Dilihat dari kacamata di atas, proses belajar di masa sekarang tidak memungkinkan lagi membuat seseorang dapat hidup kreatif, intim, dan bebas, disebabkan ketergantungan fungsional yang tinggi terhadap ke-serbaada-an  dalam internet. Kemudahan atas teknologi membuat banyak kegiatan menjadi lebih mudah dan efisien, tapi di saat yang bersamaan banyak orang akhirnya kehilangan kegairahan dan intimasi atas apa yang ia sedang lakukan. Tom Nichols dalam suatu uraian di bukunya The Death  of Expertise, melihat gejala ini akan merusak cara seseorang mengelola informasi dan mendefenisikan kebenaran. Dengan kata lain, bukan saja ketergantungan fungsional, yang membuat hidup manusia jadi lebih praktis, relasi dalam modus berpengetahuan era digital, secara epistemologis juga banyak mengalami reduksi dalam derasnya arus pertukaran informasi, sehingga kebenaran dalam konteks ini bukan lagi kebenaran itu sendiri, melainkan hanya gelembung popularitas informasi, yang disangka sebagai kebenaran final.
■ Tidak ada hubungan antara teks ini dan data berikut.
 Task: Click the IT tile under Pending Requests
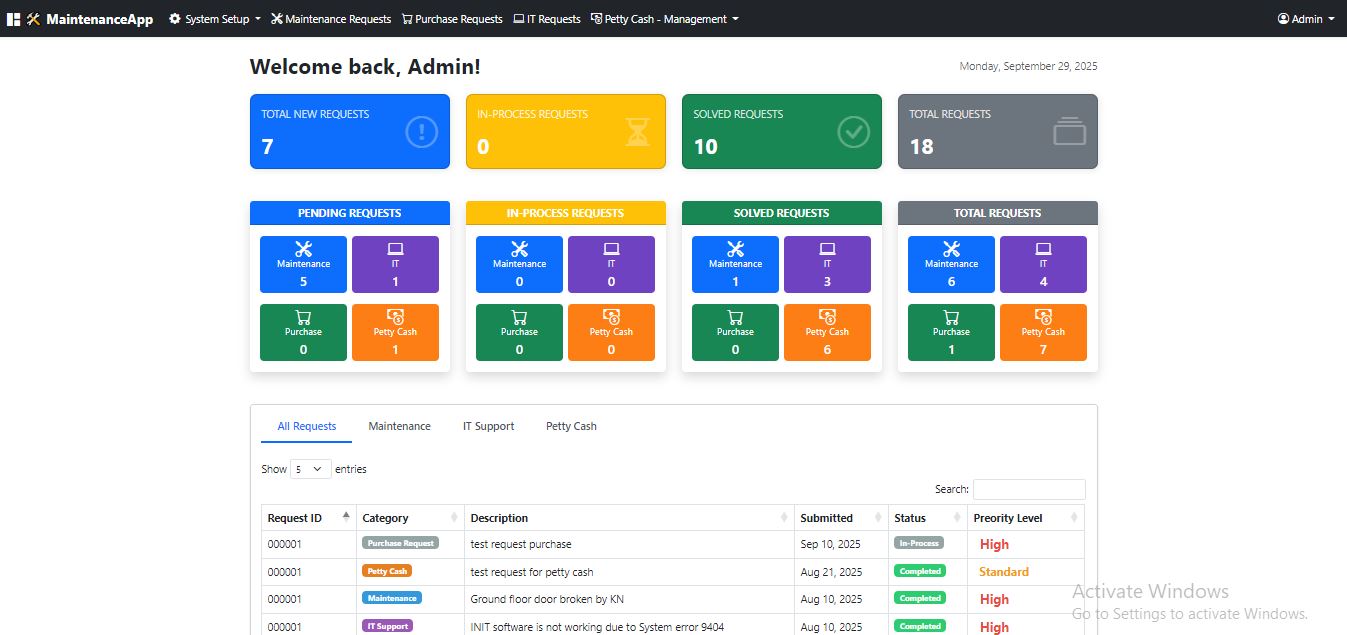(395, 264)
Di suatu rapat seorang  kolega pengajar mengeluhkan mutu mahasiswa yang tidak memiliki kemampuan berbahasa yang baik, yang saat itu ia maksudkan adalah struktur kalimat yang tidak koheren, acak kadut, dan tidak berstruktur saat mereka membuat menyusun baris demi baris paragraf. Setiap karya mahasiswa yang ia periksa nyaris semuanya tidak dapat disebut sebagai karya tulis, dan saat itu ia mempertanyakan kinerja pengajar bahasa indonesia karena mutu mahasiswa yang tidak memiliki kualifikasi sebagai seorang pelajar di tingkat perguruan tinggi.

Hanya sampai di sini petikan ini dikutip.